Martin’s death seemed to bring him into immediate friendship with Father Wendover. Neither ever referred to the curious “coincidence” that both must often have recollected; nor did the priest talk much from the standpoint of his profession. He showed, however, considerable interest in George’s family background, and once he said: “You’d have made a fine upstanding atheist, George, if only your father had lived a bit longer.”

“Maybe,” George answered, “but Uncle Joe didn’t continue the training, and the result is I’m no more an atheist today than you are…Not that he was
against
religion, mind you. He even sent me to Sunday School.”

“Why?”

“To be frank, I think it was because he thought Sunday Schools were a good way of giving kids something to do when they were too dressed up to do anything else.”

“An appalling idea.”

“Oh, I don’t know. He was all right.” George mused for a moment. “It’s odd we should be discussing him, because I dreamed about him the night Martin died…Aye, he was all right. And he liked his Sundays too—in his own way. To my father they were days of gloom and mystery and foreboding, and that was the way he wanted ’em, but to my uncle they were nice comfortable days when you had a late breakfast and took a walk along the canal bank while dinner was cooking and then had a snooze in the afternoon and high tea at five o’clock—and that was the way
he
wanted ’em.”

“Did he ever go to church?”

“Aye, when he felt like it. It’s true he felt like it less and less as he grew older, but he still counted church as part of a proper Sunday program. He used to say he’d attend regularly if only Aunt Flo were a bit better on her feet, and he’d have liked to put more in the collection plate if only he hadn’t lost so much in cotton investments, and he’d have been proud as punch if I’d had a voice to sing in the choir—but I hadn’t…Altogether what he’d have liked to do was so well-meaning you could hardly call him irreligious, while what he actually did was so little that he interfered with nobody—not even me.”

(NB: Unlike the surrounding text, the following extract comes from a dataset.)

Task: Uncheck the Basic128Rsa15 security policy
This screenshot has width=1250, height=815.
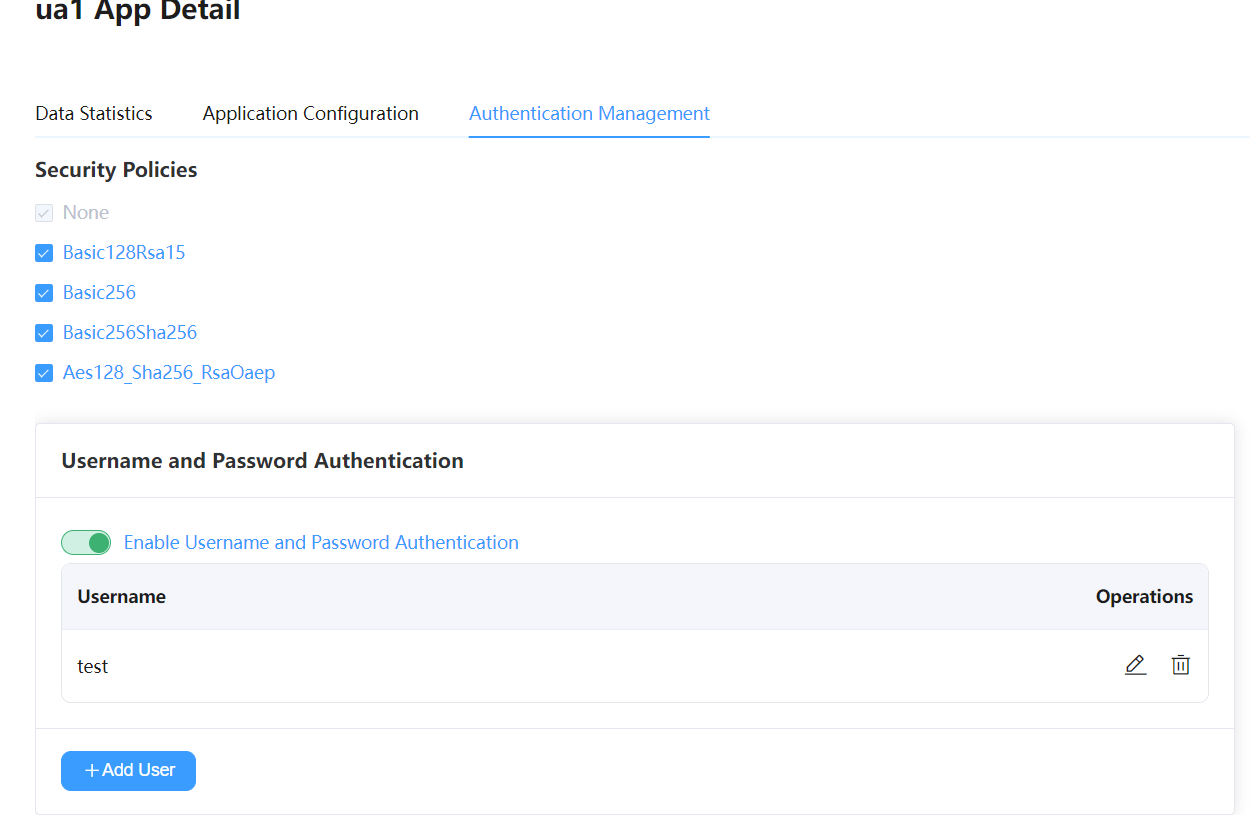Action: tap(44, 253)

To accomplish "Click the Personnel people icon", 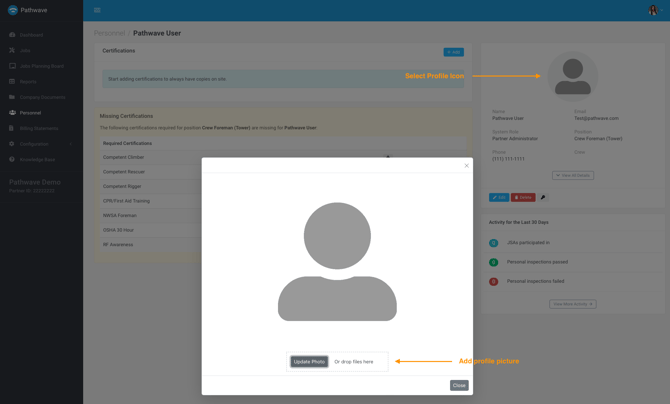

Wendover, having watched George’s face during all this with a growing conviction that its look of guilelessness was sincere, now slowly smiled. “Is that your portrait of a good man, George?”

“Well, he was good to me,” George answered, simply.

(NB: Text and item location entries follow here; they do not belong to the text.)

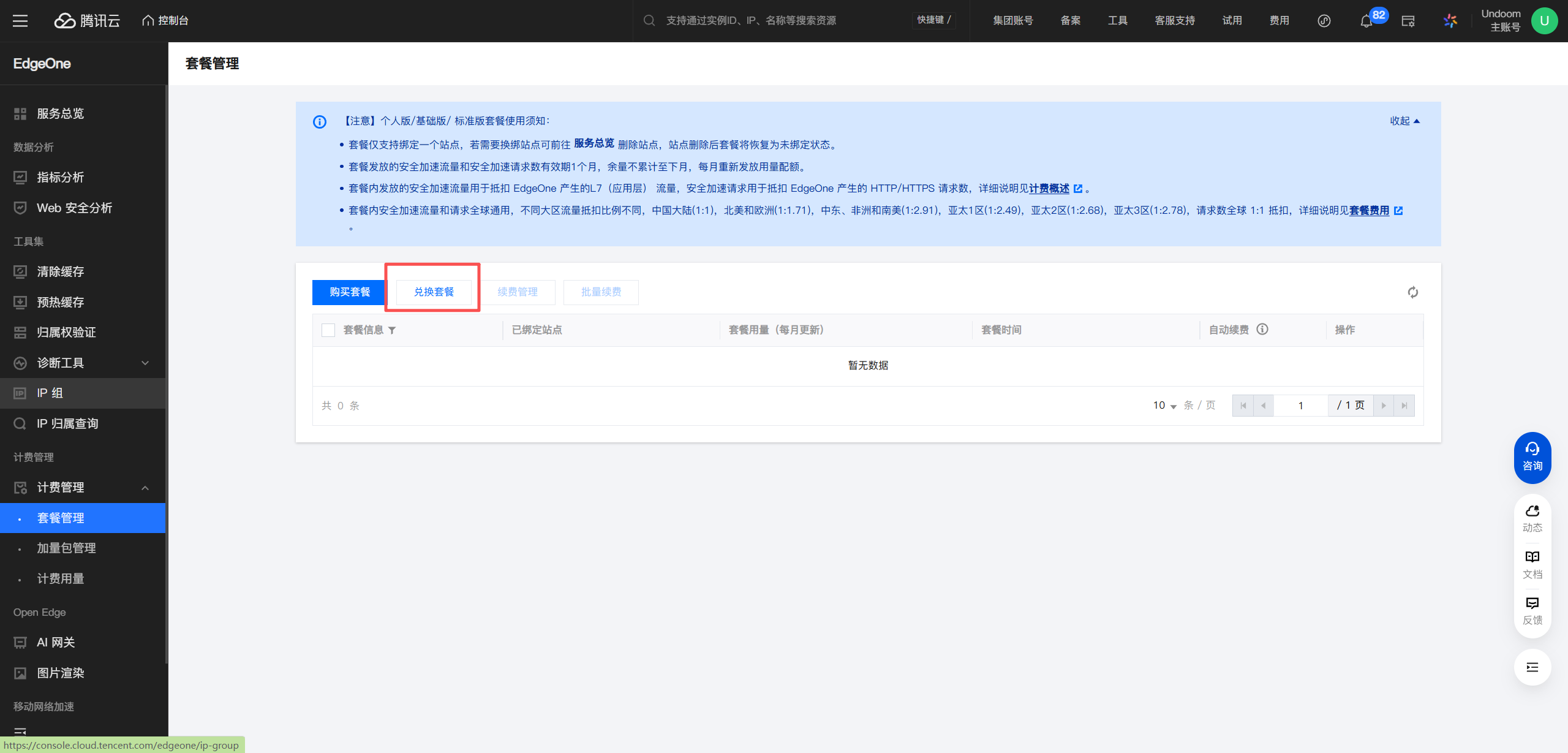The image size is (1568, 753).
Task: Click the 咨询 headset support button
Action: pos(1532,457)
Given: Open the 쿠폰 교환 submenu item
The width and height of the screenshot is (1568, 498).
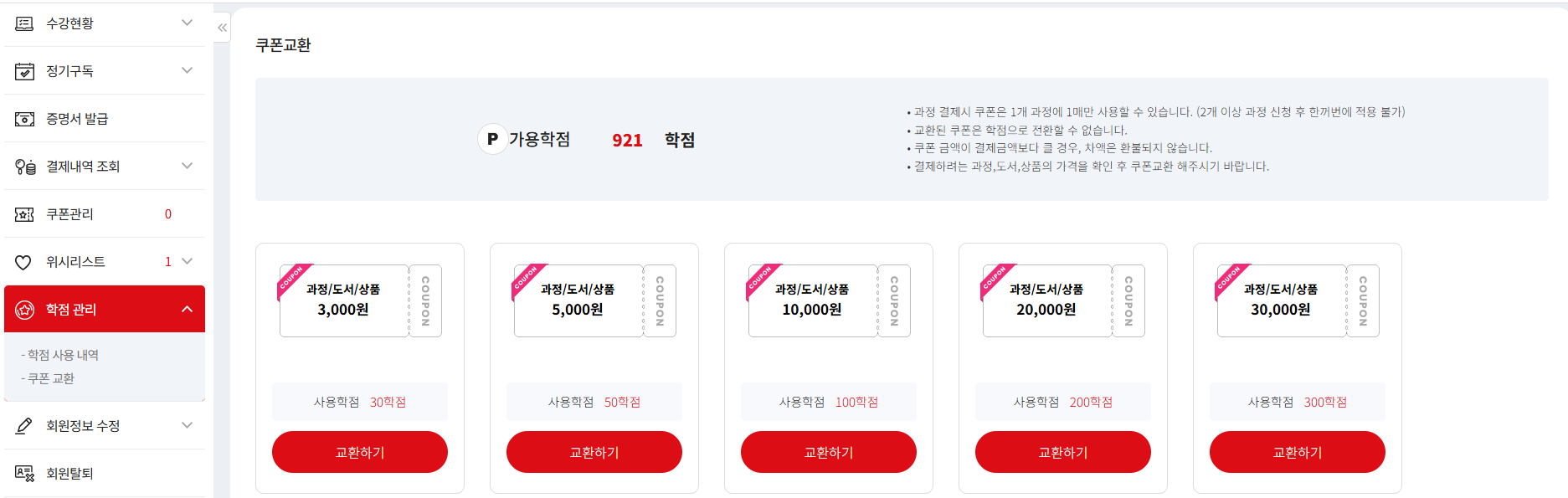Looking at the screenshot, I should point(51,378).
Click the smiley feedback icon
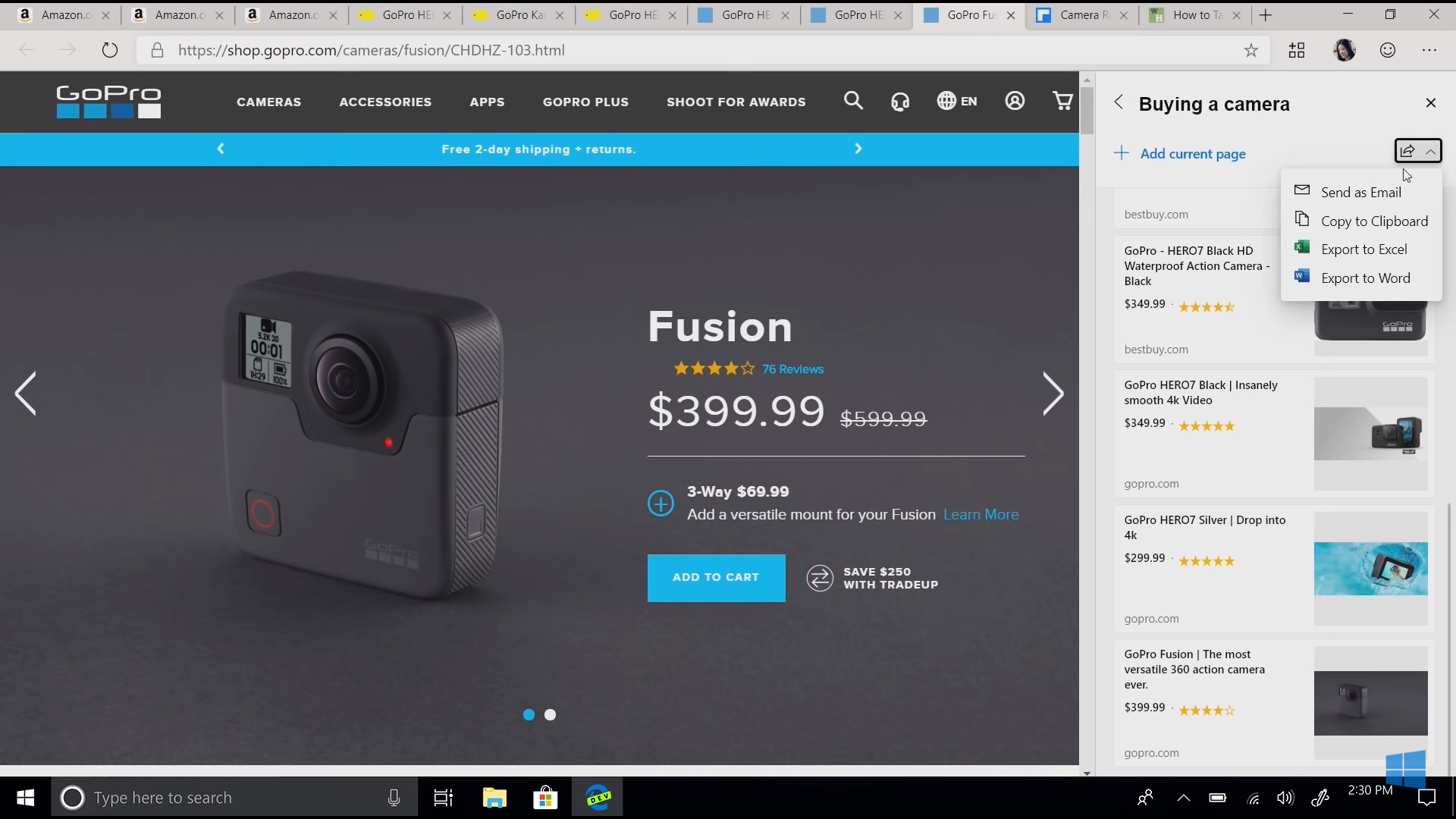This screenshot has width=1456, height=819. click(1388, 50)
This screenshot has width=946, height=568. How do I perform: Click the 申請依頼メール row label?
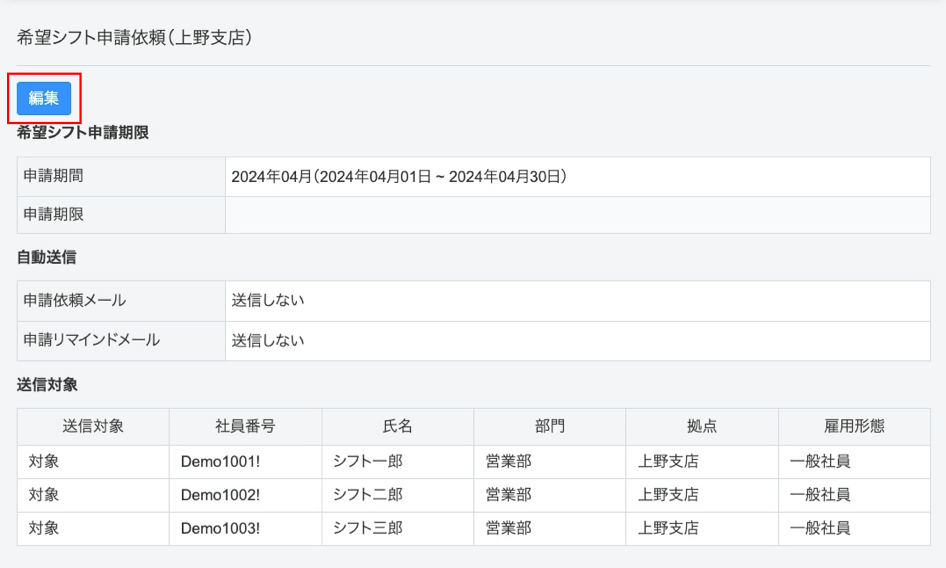click(x=75, y=300)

Trade remained sluggish in the town, but the
Guardian,
mainly because of Livia’s reorganization, began to show a small profit. George was then able to give her more money, but she seemed to care as little about it as about anything else over which he had any control. Yet she did not mope, brood, or look particularly unhappy. Nor did she nag, upbraid, or quarrel. It was merely that she seemed in some peculiar way to have withdrawn into a world of her own, where George was not invited nor could have followed her if he had been.

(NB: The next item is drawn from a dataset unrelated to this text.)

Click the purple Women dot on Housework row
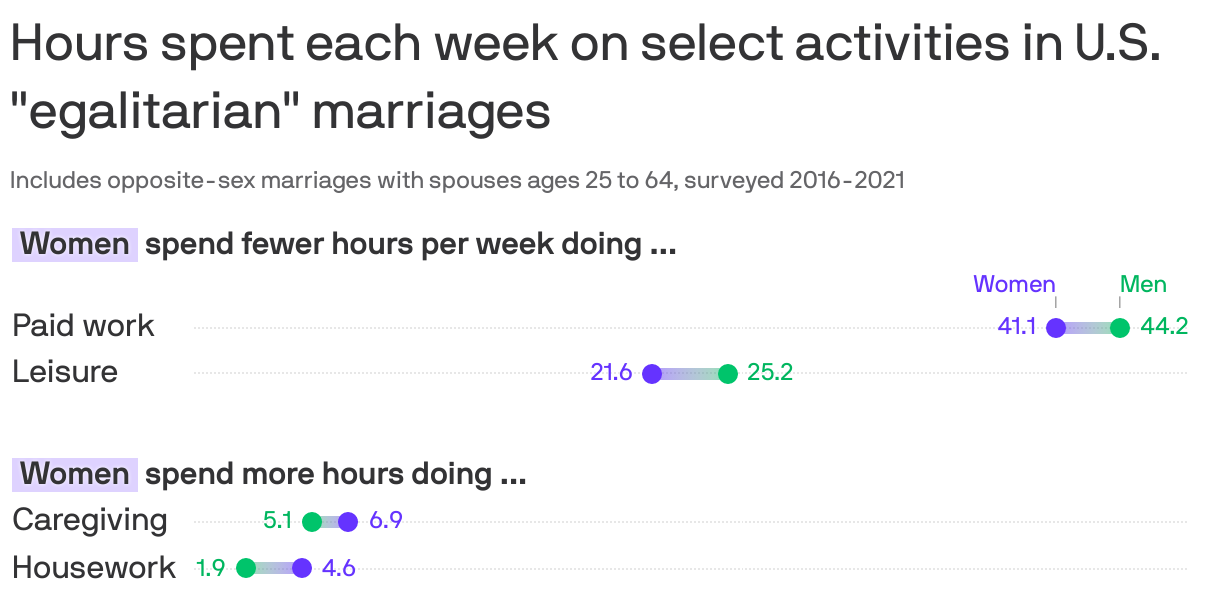Viewport: 1220px width, 604px height. (302, 569)
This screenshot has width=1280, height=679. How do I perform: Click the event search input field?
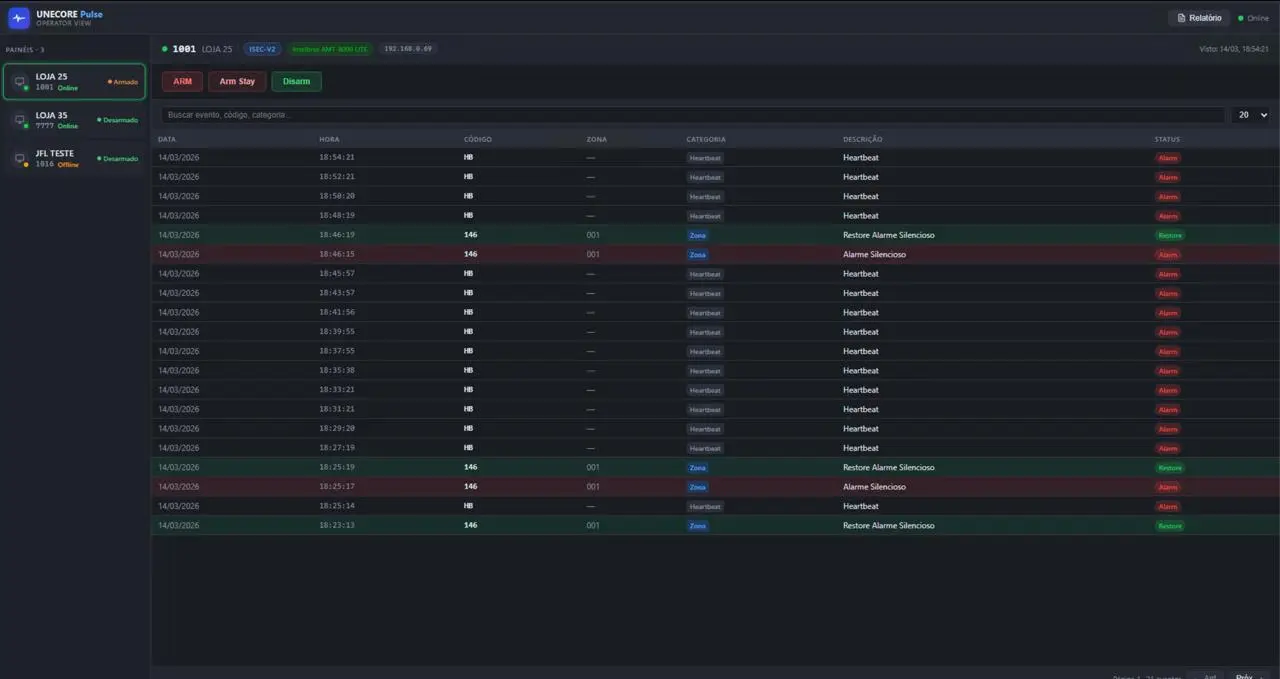coord(690,115)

One evening early in 1921 he came home after a long day out of the town on municipal business, having left in the morning before she was awake. But now, hearing him enter, she came scampering down the stairs, and at the instant of recognition he gasped with the sensation of pain suddenly switched off inside him. Then, as always when he saw her afresh after even a few hours’ absence, recognition dissolved into a curious feeling of never having seen her before, but of experiencing some primitive thrill that the few years of their marriage had neither enhanced nor made stale. Whatever that was to him, it had been from their first moment of meeting and would be till their last; it was something simple that only became complex when he sought to analyze it. Just now he was glad to hold her in a brief hug of welcome and feel that everything was miraculously all right, even if it wasn’t, and nothing needed explaining, even if it did.

He said he was sorry he was late, and she answered brightly: “Oh, that’s all right—the dinner won’t spoil. Lamb stew—can’t you smell it?”

He sniffed hard and joyfully; lamb stew was one of his favorite dishes, and he would relish it all the more from thinking that perhaps she had prepared it to please him.